Monitoring Execution

EnFuzion provides several methods to monitor job execution. These include extensive Dispatcher logs, web based monitoring, command line monitoring and monitoring from custom programs. Details are provided in the sections below.

Dispatcher Logs

EnFuzion produces extensive logs which provide detailed information on EnFuzion operation. Logs record important events about all major objects in EnFuzion: the cluster, nodes, runs, jobs and datastreams.

The main log is called enfuzion.log. It is created in the main cluster directory. By default, enfuzion.log contains all events. Run specific events can be turned off to reduce overhead and increase performance.

Each run has its own log, called enfuzion-run.log. The log is created in the run directory. Run logs contain run, job, and datastream events. Datastream events can be turned off to reduce overhead and increase performance.

The enfuzion.log File

During execution, the Dispatcher produces a log, describing major execution events. The log is saved to the file enfuzion.log. Whenever a log grows too large, it is renamed to enfuzion-%d.log, where %d is the smallest integer with a nonexistent file.

Size of Dispatchers log is controlled through root option logsizelimit. The default size of the logsizelimit root option is 10 MB. Root options are described in the Section called Specifying Root Configuration Options in Chapter 6.

When a new Dispatcher is started, existing files enfuzion-%d.log and enfuzion.log are renamed to enfuzion-%08x-%d.log and enfuzion-%08X.log. Where %08x stands for a unique suffix. This preserves all old Dispatcher logs.

The Dispatcher log records all cluster events and execution statistics. Run events, job events and datajob events are recorded in the run log as well. The run log is created in the home directory of the run.

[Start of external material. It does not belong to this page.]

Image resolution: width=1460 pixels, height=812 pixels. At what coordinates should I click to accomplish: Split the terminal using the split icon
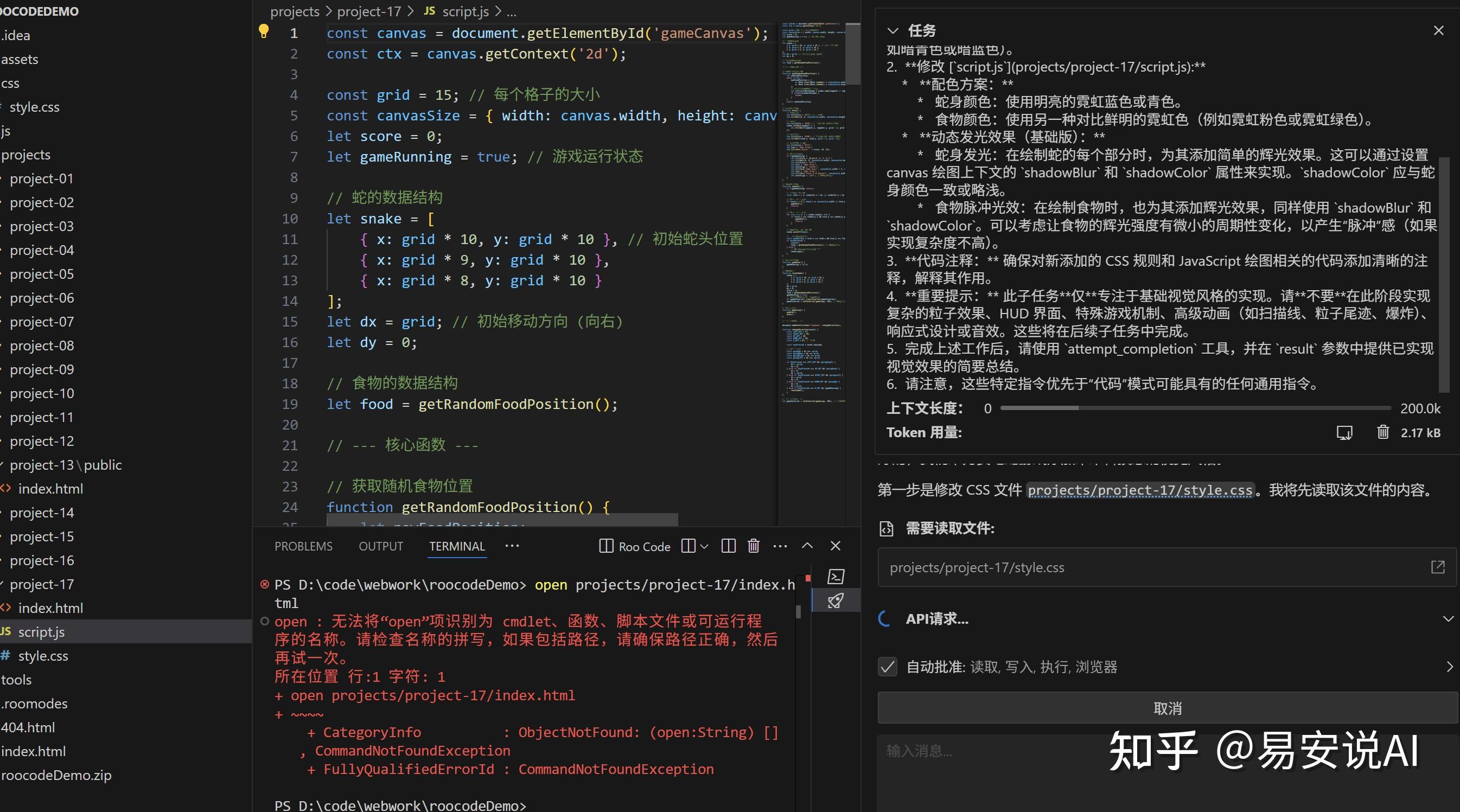[728, 546]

Execution statistics is provided when the root goes to a non-active state, when a node goes down, and when the run is done. Reports begin with the event report "======= execution report: =======".

Description of Log Events

Cluster Log Events


    <time> <event_id> cluster <cluster_name> create port <port_number>
    <time> <event_id> cluster <cluster_name> cleanup <statistics>
    <time> <event_id> cluster <cluster_name> start
    <time> <event_id> cluster <cluster_name> down <statistics>
    <time> <event_id> cluster <cluster_name> message <text>
    <time> <event_id> cluster <cluster_name> report <text>
    <time> <event_id> cluster <cluster_name> add run <run_name>
    <time> <event_id> cluster <cluster_name> remove run <run_name>
    <time> <event_id> cluster <cluster_name> add node <node_name> on host <host_name>
    <time> <event_id> cluster <cluster_name> remove node <node_name>
    <time> <event_id> cluster <cluster_name> set <variable_name> <value>
    <time> <event_id> cluster <cluster_name> unset <variable_name> 

Node Log Events


    <time> <event_id> node <node_name> start
    <time> <event_id> node <node_name> active
    <time> <event_id> node <node_name> terminate
    <time> <event_id> node <node_name> down <statistics>
    <time> <event_id> node <node_name> idle
    <time> <event_id> node <node_name> executing
    <time> <event_id> node <node_name> busy <message>
    <time> <event_id> node <node_name> message <text>
    <time> <event_id> node <node_name> report <text>
    <time> <event_id> node <node_name> set <variable_name> <value>
    <time> <event_id> node <node_name> unset <variable_name>

Run Log Events


    <time> <event_id> run <run_name> create <data>
    <time> <event_id> run <run_name> cleanup <statistics>
    <time> <event_id> run <run_name> start
    <time> <event_id> run <run_name> stop
    <time> <event_id> run <run_name> continue
    <time> <event_id> run <run_name> abort
    <time> <event_id> run <run_name> stage <run_stage> 
    <time> <event_id> run <run_name> done
    <time> <event_id> run <run_name> fail
    <time> <event_id> run <run_name> add job <job_name>
    <time> <event_id> run <run_name> remove job <job_name>
    <time> <event_id> run <run_name> add task <task_name>
    <time> <event_id> run <run_name> change task <task_name>
    <time> <event_id> run <run_name> datain <filename>
    <time> <event_id> run <run_name> message <text>
    <time> <event_id> run <run_name> report <text>
    <time> <event_id> run <run_name> set <variable_name> <value>
    <time> <event_id> run <run_name> unset <variable_name>

Job logs


    <time> <event_id> job <run_name> <job_name> start <node> <host>
    <time> <event_id> job <run_name> <job_name> reschedule <node> <host>
    <time> <event_id> job <run_name> <job_name> done <node> <host>
    <time> <event_id> job <run_name> <job_name> ignore <node> <host>
    <time> <event_id> job <run_name> <job_name> fail <node> <host>
    <time> <event_id> job <run_name> <job_name> abort
    <time> <event_id> job <run_name> <job_name> message <text>
    <time> <event_id> job <run_name> <job_name> set <variable_name> <value>
    <time> <event_id> job <run_name> <job_name> unset <variable_name> 

Datastream logs


    <time> <event_id> datastream <run_name> <job_name> start <node> <host>
    <time> <event_id> datastream <run_name> <job_name> done <node> <host_name>
    <time> <event_id> datastream <run_name> <job_name> reschedule <node> <host>

Monitoring from a Web Browser

EnFuzion monitoring is available by connecting a standard web browser to the Eye program on the EnFuzion root host. The default port for the Eye is 10101.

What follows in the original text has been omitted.